Advanced caching

In caching, you learned about the Streamlit cache, which is accessed with the @st.cache decorator. In this article you’ll see how Streamlit’s caching functionality is implemented, so that you can use it to improve the performance of your Streamlit apps.

The cache is a key-value store, where the key is a hash of:

  1. The input parameters that you called the function with
  2. The value of any external variable used in the function
  3. The body of the function
  4. The body of any function used inside the cached function

And the value is a tuple of:

  • The cached output
  • A hash of the cached output (you’ll see why soon)

For both the key and the output hash, Streamlit uses a specialized hash function that knows how to traverse code, hash special objects, and can have its behavior customized by the user.

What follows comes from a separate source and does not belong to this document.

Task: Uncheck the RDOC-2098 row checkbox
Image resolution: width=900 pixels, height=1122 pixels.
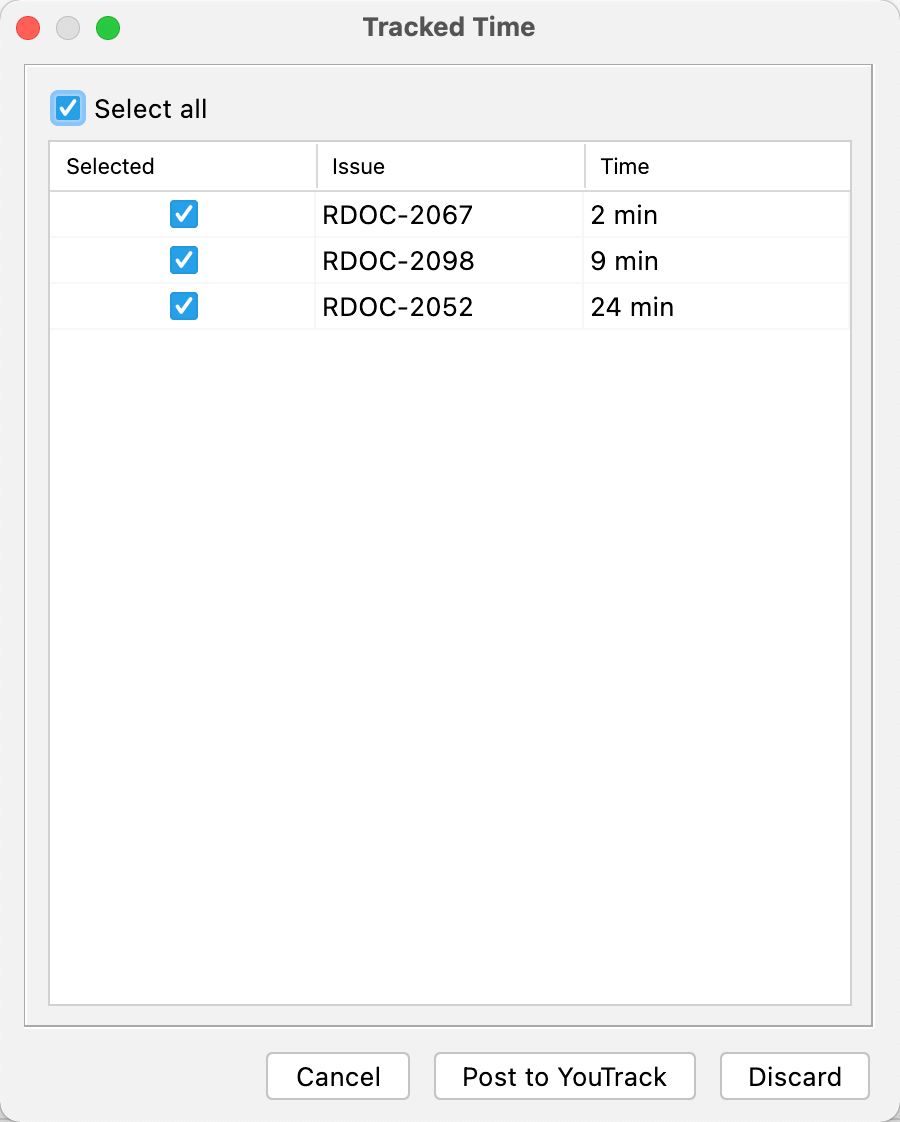Action: pos(184,260)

For example, when the function expensive_computation(a, b), decorated with @st.cache, is executed with a=2 and b=21, Streamlit does the following:

  1. Computes the cache key
  2. If the key is found in the cache, then:
    • Extracts the previously-cached (output, output_hash) tuple.
    • Performs an Output Mutation Check, where a fresh hash of the output is computed and compared to the stored output_hash.
      • If the two hashes are different, shows a Cached Object Mutated warning. (Note: Setting allow_output_mutation=True disables this step).
  3. If the input key is not found in the cache, then:
    • Executes the cached function (i.e. output = expensive_computation(2, 21)).
    • Calculates the output_hash from the function’s output.
    • Stores key (output, output_hash) in the cache.
  4. Returns the output.

If an error is encountered an exception is raised. If the error occurs while hashing either the key or the output an UnhashableTypeError error is thrown. If you run into any issues, see fixing caching issues.

The hash_funcs parameter

As described above, Streamlit’s caching functionality relies on hashing to calculate the key for cached objects, and to detect unexpected mutations in the cached result.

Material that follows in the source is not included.